Lines from the one containing "ballet (26, 925)" through the end of the data below are to be transcribed exactly; leave out all others.

━━━ Listed records

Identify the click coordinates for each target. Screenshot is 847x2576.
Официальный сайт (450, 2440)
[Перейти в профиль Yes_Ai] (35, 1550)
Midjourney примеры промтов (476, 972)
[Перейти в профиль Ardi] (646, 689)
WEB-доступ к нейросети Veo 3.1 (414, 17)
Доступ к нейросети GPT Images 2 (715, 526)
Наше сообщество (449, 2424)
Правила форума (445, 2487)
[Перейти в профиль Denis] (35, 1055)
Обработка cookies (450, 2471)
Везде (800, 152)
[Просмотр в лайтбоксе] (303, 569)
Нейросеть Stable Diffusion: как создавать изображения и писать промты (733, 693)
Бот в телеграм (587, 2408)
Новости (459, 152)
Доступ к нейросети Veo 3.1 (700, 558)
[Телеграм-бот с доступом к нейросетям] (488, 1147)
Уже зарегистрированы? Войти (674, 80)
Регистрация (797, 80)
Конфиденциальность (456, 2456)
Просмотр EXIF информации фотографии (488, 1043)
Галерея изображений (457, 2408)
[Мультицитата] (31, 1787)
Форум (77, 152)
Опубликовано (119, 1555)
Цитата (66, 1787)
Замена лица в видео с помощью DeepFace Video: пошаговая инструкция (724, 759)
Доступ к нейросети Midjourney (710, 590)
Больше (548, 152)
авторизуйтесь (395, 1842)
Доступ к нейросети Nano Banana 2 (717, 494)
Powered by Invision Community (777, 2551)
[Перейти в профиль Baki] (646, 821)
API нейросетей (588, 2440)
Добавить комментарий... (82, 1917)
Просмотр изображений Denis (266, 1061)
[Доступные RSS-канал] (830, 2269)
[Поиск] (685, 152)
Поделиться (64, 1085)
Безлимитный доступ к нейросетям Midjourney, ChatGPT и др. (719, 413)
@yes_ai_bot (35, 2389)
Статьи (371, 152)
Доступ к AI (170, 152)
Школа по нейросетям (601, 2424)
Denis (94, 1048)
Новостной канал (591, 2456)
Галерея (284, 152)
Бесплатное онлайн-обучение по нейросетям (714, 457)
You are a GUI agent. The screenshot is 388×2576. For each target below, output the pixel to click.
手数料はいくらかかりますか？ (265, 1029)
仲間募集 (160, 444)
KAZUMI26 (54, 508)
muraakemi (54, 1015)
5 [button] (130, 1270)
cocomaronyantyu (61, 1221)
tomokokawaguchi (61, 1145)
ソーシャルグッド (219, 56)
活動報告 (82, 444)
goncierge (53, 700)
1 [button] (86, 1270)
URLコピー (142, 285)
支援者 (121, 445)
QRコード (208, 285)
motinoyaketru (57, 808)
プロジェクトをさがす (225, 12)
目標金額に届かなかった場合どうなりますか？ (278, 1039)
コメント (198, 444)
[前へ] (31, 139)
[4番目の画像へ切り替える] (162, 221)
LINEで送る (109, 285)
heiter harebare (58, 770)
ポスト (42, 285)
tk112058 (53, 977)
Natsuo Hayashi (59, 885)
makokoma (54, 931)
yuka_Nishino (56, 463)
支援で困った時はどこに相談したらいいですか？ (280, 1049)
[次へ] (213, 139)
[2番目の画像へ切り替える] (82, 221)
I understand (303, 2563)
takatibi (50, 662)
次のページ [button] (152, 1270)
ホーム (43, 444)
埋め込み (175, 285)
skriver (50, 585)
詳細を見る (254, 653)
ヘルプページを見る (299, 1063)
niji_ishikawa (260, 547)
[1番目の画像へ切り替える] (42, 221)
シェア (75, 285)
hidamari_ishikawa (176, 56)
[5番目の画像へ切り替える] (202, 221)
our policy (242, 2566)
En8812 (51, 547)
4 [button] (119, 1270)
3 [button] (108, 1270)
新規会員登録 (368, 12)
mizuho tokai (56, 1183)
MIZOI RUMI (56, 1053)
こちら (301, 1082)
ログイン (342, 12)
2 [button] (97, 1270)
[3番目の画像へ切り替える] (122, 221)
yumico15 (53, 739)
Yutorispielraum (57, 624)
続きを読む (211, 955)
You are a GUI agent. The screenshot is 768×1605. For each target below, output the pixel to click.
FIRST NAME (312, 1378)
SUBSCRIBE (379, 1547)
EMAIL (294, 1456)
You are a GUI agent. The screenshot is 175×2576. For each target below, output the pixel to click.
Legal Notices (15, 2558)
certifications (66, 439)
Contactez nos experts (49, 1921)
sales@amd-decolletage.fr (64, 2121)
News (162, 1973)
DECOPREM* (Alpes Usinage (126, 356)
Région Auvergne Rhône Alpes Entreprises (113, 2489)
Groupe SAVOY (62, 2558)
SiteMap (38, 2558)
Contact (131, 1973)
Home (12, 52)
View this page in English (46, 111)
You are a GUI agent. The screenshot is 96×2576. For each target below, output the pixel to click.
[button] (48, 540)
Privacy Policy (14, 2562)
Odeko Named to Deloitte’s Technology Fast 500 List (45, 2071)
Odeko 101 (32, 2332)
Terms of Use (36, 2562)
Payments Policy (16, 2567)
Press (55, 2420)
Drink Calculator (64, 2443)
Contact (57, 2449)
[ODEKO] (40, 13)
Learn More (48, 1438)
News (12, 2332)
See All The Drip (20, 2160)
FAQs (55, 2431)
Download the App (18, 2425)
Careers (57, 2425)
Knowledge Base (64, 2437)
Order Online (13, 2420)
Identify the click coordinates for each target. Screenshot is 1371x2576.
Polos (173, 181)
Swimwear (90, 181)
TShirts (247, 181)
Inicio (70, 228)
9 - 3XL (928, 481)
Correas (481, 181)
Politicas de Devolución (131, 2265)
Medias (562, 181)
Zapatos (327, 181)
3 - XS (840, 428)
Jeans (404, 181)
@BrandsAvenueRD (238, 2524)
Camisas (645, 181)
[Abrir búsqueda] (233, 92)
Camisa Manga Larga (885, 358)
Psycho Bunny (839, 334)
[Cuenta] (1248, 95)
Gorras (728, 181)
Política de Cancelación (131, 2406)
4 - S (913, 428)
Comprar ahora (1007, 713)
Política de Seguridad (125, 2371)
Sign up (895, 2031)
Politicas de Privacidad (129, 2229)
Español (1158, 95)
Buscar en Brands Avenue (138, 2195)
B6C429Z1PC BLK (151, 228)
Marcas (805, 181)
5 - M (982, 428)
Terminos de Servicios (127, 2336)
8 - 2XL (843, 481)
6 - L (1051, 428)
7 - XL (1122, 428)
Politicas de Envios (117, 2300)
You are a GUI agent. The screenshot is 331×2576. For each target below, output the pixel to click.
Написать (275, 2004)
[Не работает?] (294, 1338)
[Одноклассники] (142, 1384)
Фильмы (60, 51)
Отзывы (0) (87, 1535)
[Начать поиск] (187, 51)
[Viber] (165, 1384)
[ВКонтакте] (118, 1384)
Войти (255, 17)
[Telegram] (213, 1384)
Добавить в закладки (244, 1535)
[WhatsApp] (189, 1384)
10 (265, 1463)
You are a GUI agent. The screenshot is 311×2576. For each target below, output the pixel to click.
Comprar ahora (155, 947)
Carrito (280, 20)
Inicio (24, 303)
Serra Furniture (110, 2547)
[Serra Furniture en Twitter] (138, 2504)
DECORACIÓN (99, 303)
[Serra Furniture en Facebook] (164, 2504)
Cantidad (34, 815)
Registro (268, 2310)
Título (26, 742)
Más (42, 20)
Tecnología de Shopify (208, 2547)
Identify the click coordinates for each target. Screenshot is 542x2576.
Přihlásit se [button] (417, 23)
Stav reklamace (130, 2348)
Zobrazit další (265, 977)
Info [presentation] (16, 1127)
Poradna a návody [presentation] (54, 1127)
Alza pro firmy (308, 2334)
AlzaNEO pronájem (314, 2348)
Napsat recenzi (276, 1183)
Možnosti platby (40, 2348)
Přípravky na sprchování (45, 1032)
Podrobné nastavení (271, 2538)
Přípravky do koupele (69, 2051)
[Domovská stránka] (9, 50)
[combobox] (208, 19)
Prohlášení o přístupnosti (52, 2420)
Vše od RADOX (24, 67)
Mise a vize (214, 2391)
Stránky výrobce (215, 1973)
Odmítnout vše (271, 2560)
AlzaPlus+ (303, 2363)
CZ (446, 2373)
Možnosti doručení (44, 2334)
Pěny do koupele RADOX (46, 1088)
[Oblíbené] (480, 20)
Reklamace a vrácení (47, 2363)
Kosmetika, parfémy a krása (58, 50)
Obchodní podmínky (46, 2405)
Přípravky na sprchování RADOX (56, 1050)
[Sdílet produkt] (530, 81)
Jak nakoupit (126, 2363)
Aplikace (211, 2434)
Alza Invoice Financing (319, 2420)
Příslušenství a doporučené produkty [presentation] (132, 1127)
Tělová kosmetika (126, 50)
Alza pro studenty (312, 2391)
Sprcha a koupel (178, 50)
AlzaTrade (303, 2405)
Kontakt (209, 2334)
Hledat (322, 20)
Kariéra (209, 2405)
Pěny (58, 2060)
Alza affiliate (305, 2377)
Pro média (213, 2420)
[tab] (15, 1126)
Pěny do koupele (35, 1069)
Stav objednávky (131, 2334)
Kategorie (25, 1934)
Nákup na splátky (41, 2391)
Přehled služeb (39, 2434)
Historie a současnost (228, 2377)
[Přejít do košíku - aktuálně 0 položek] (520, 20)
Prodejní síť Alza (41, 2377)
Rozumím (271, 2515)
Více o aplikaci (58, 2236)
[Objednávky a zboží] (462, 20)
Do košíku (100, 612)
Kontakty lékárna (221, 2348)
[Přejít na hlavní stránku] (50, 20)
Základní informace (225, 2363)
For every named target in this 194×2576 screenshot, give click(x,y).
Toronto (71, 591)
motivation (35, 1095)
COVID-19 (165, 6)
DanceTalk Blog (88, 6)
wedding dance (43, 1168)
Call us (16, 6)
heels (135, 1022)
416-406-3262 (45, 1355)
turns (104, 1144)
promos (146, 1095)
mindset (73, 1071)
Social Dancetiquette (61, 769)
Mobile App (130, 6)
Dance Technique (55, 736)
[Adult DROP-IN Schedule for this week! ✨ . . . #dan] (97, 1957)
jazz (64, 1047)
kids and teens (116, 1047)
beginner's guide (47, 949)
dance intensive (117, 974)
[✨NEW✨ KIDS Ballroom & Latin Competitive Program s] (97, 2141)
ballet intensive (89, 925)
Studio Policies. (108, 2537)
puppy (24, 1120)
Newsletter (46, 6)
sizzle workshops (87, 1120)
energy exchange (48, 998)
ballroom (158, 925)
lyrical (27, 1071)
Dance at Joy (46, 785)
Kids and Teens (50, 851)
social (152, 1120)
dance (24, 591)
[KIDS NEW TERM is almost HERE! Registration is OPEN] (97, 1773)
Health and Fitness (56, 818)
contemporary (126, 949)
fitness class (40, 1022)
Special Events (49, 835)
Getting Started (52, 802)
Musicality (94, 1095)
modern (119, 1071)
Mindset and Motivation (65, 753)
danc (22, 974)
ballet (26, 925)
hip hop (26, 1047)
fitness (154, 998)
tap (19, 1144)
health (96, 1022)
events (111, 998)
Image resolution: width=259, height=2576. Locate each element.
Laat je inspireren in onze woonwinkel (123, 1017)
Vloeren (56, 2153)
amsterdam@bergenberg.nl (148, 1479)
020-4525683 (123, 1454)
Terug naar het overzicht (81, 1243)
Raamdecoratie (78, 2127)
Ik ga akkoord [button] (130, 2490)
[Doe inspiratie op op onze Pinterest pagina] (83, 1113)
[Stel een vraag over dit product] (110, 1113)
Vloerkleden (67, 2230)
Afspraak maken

━━━━━━

> **Problem solution**:
ballet (26, 925)
hip hop (26, 1047)
fitness (154, 998)
tap (19, 1144)
health (96, 1022)
events (111, 998)
Image resolution: width=259, height=2576. Locate each element.
Laat je inspireren in onze woonwinkel (123, 1017)
Vloeren (56, 2153)
amsterdam@bergenberg.nl (148, 1479)
020-4525683 (123, 1454)
Terug naar het overzicht (81, 1243)
Raamdecoratie (78, 2127)
Ik ga akkoord [button] (130, 2490)
[Doe inspiratie op op onze Pinterest pagina] (83, 1113)
[Stel een vraag over dit product] (110, 1113)
Vloerkleden (67, 2230)
Afspraak maken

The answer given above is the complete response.